To do:
1: From the passage on Afreximbank's fuel credit line, reproduce the text starting at "Both oil export- and" and ending at "regional processing capacity.".
2: According to the passage on Afreximbank's fuel credit line, how much trade finance does the bank expect the facility to provide over its first three years?

Given passage:
########

African Export-Import Bank has rolled out a $3-B revolving credit line that will enable African and Caribbean buyers to source petrol, diesel, jet fuel and other products from refineries on the continent more easily.

The bank expects the facility to provide $10 B–$14 B of trade finance over its first three years and help chip away at the region's roughly $30-B annual fuel import bill, it said.

Both oil export- and import-dependent economies have been whipsawed this year by a sharp fall in crude prices and a jump in freight costs. Brent crude is down more than 20% since mid-January on supply dynamics and on fears that a global trade war will sap demand.

Meanwhile, insurance costs for ships using the Red Sea have climbed again after renewed Houthi attacks prompted U.S. airstrikes on Yemen in March, adding hundreds of thousands of dollars to a typical fuel cargo.

By shifting purchases to nearby refineries and locking in bank credit up-front, governments can limit the budget shock from such external swings.

The Revolving Intra-African Oil Import Financing Programme is rooted in Afreximbank’s recent push to boost regional processing capacity.

The Cairo-based lender is the largest financier of Nigeria’s 650,000-bpd Dangote refinery. It has also helped overhaul Nigeria's Port Harcourt oil complex and is arranging funding for plants in Angola and Ivory Coast too.

These ventures could add around 1.3 MMbpd of refining capacity.

########

Source excerpt:
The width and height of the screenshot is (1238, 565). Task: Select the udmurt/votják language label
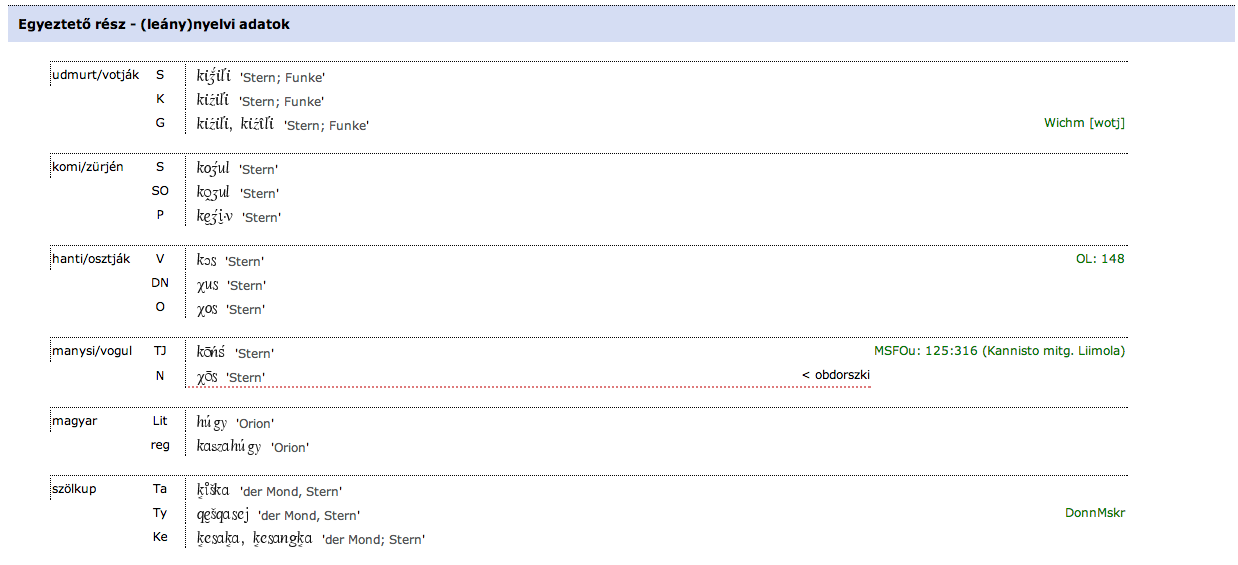95,75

########

Task-by-task answers:
1:
Both oil export- and import-dependent economies have been whipsawed this year by a sharp fall in crude prices and a jump in freight costs. Brent crude is down more than 20% since mid-January on supply dynamics and on fears that a global trade war will sap demand.

Meanwhile, insurance costs for ships using the Red Sea have climbed again after renewed Houthi attacks prompted U.S. airstrikes on Yemen in March, adding hundreds of thousands of dollars to a typical fuel cargo.

By shifting purchases to nearby refineries and locking in bank credit up-front, governments can limit the budget shock from such external swings.

The Revolving Intra-African Oil Import Financing Programme is rooted in Afreximbank’s recent push to boost regional processing capacity.

2: $10 B–$14 B.